Monitor your change data capture

  1. Open the Monitor pane by using either of these methods:

    • Select Monitor in the Azure portal.

      Screenshot of the Monitor button in the Azure portal.

    • Select the monitoring icon from the CDC designer.

      Screenshot of the monitoring icon at the top of the CDC canvas.

  2. Select Change Data Capture (preview) to view your CDC resources.

    Screenshot of the Change Data Capture button.

    The Change Data Capture pane shows the Source, Target, Status, and Last processed information for your change data capture.

    Screenshot of an overview of the change data capture monitoring page.

  3. Select the name of your CDC to see more details. You can see how many changes (insert, update, or delete) were read and written, along with other diagnostic information.

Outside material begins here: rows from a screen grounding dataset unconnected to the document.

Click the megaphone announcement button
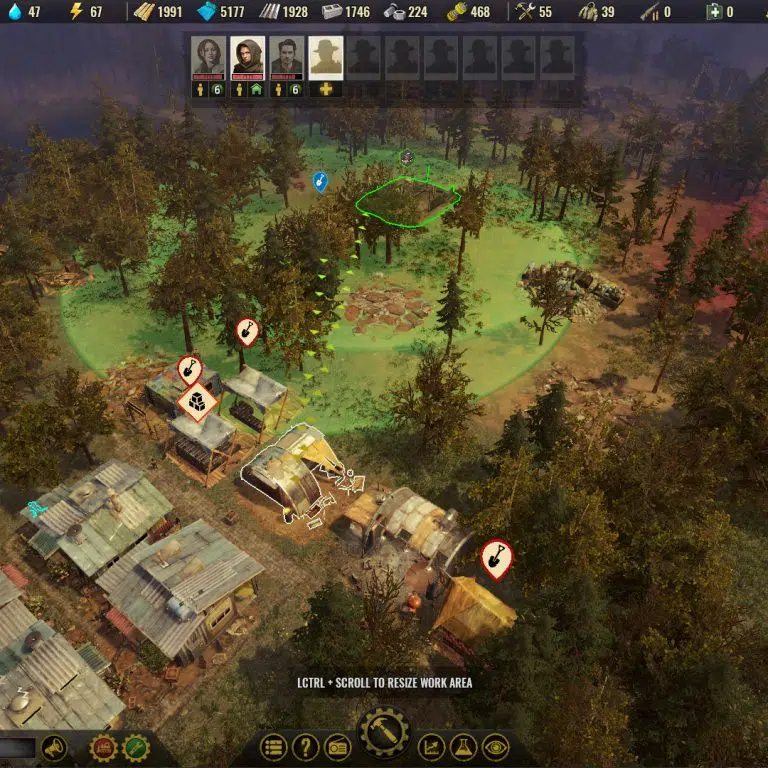The height and width of the screenshot is (768, 768). coord(54,747)

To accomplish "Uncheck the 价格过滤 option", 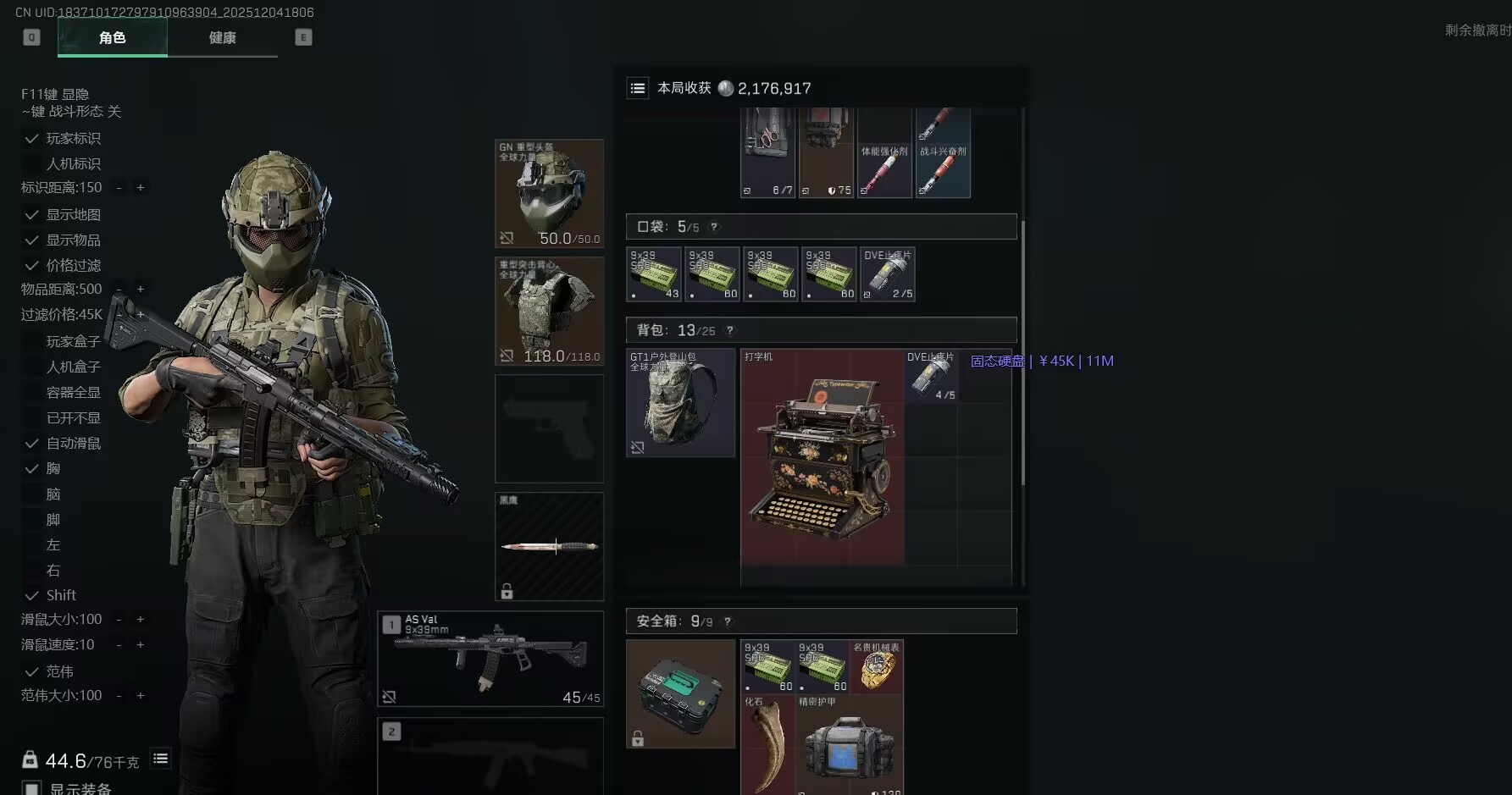I will click(x=32, y=266).
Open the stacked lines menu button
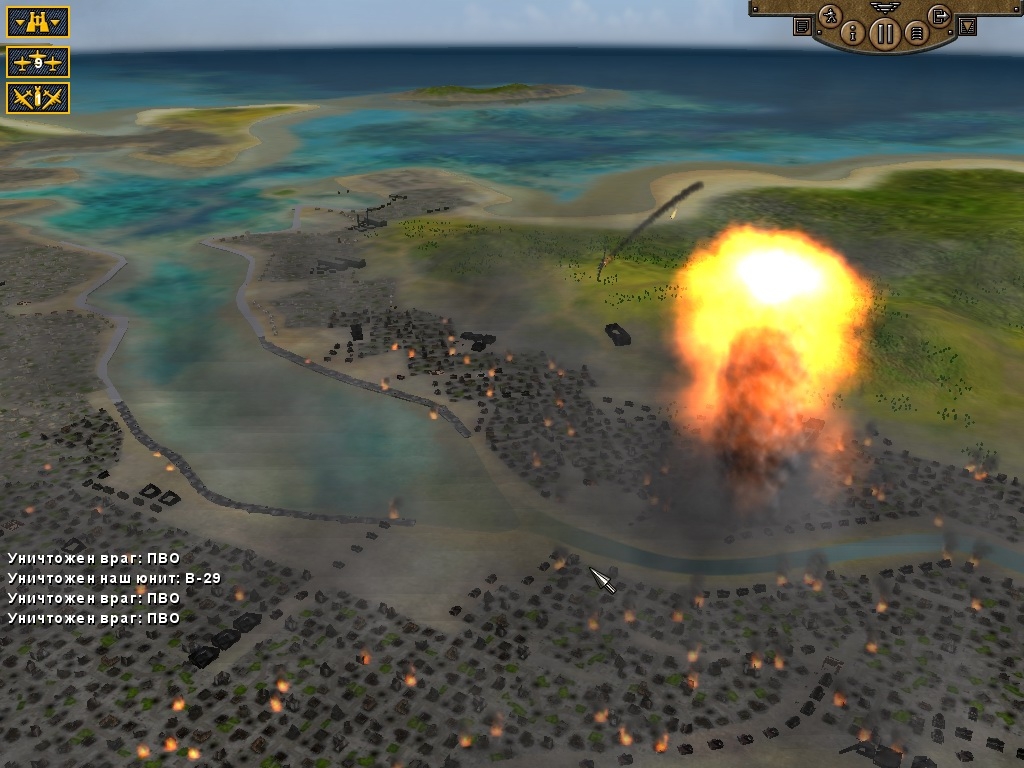The height and width of the screenshot is (768, 1024). click(x=914, y=34)

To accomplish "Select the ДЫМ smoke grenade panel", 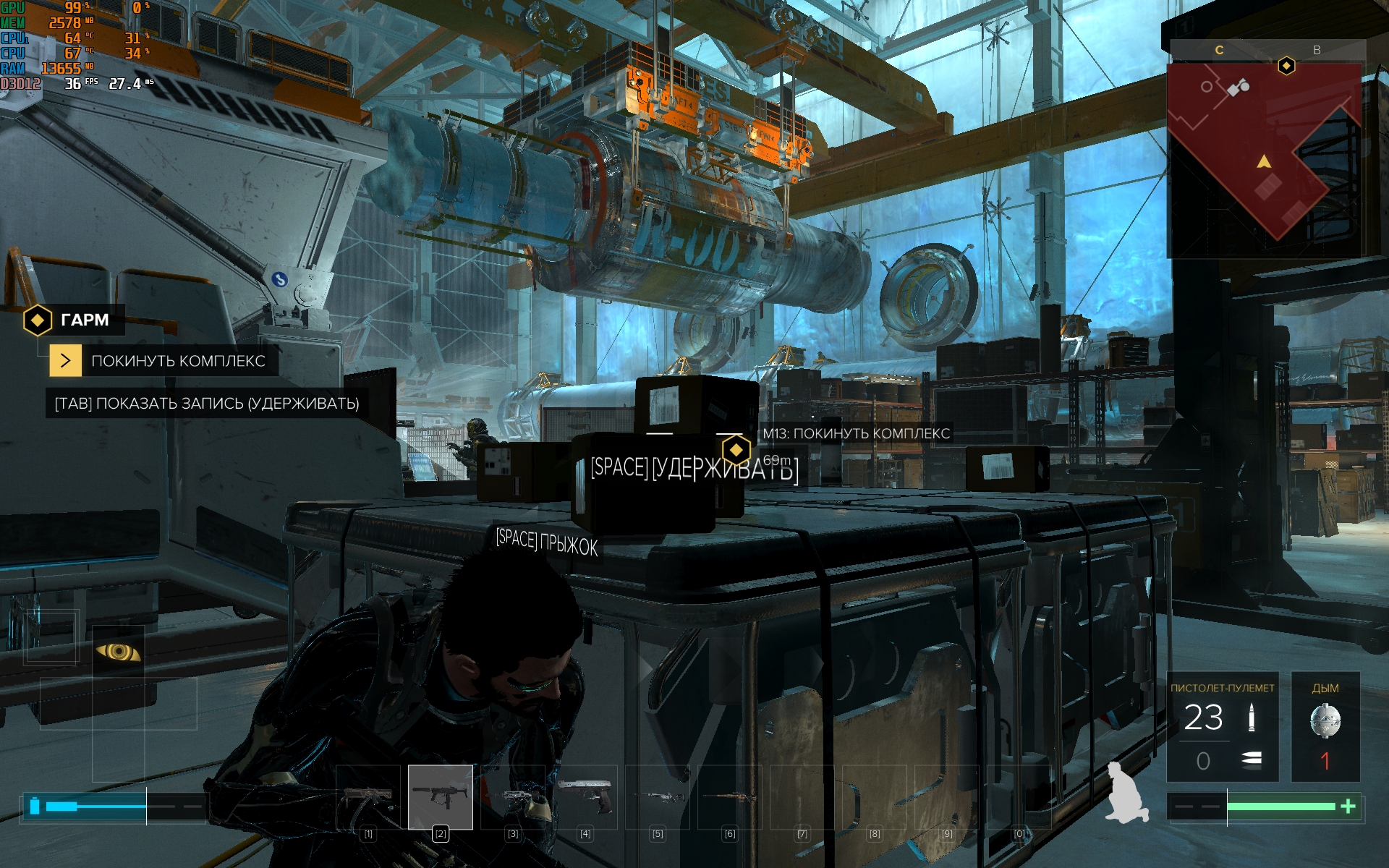I will [1325, 726].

    Screenshot of the detailed monitoring of a selected change data capture.

    If you set up multiple mappings in your change data capture, each mapping appears as a different color. Select the bar to see specific details for each mapping, or use the diagnostics information at the bottom of the pane.

    Screenshot of the detailed monitoring information for a change data capture with multiple source-to-target mappings.

    Screenshot of a detailed breakdown of each mapping in a change data capture artifact.